This chapter contains an account of the opening of six of the seven seals. The scene opens into the future of things - at least the future to John. The actors in this final drama are the Son of God, angels, men, Satan, storms, tempests, earthquakes, pestilence and fire; the scene is heaven, earth, and hell. Revelation mentions no names or times that allow us to pinpoint everything down to a specific time and place. And since the future is "boundless" there are boundless interpretations.
The Lamb, the worthy one, opens the first seal and shows John that which was to come to pass. He looked and saw this and then first heard something - one of the four beasts spoke and it's voice was as thunder. The only beast this first one could be would be the described as the - Lion beast. The Lion represented the Lion of the Tribe of Judah, or perhaps the arrival of the promised Messiah and His ministry. It seems that John was seeing some sort of pictorial or vision of the events he was describing. And he saw a "white horse." In scripture horses are emblematic of war or battle. Each of the four horses we will read about have varying colors: white is purity, red is blood shed, black is corruption and pale or gray is death and ash. In terms of the last days of the age of the Jew, we might see the white horse as the arrival of the only true Messiah on the scene, riding in to conquer sin and death, with a bow in His hand and a crown on His head.

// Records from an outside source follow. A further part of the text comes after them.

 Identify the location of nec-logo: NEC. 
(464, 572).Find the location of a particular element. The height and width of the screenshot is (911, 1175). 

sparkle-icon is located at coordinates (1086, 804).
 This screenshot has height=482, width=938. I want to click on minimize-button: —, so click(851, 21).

Now we read about the second seal being opened and the horse that came into the scene as a result was a red horse rider and the power and sword he possessed, of course, is indicative of war. Jesus, the Prince of Peace, wearing a crown and bearing a bow, went out on a white horse to conquer on the first broken seal and next came a rider on a red horse who was given power to "take peace from the earth." As the white horse denoted prosperity, triumph, and happiness, this red horse would denote carnage, discord, and bloodshed. This is a clear description of the warfare that was about to fall upon Jerusalem.
Then the black horse that enters the scene is an emblem of famine, which many believe took place under the Roman Emperor around 50 AD. While famine fell upon the land there was neither wine nor oil that was effected. Perhaps the symbolism in scripture of wine (the blood of Jesus) and oil (Holy Spirit) spared those who were blessed from the effects of the black horse curse.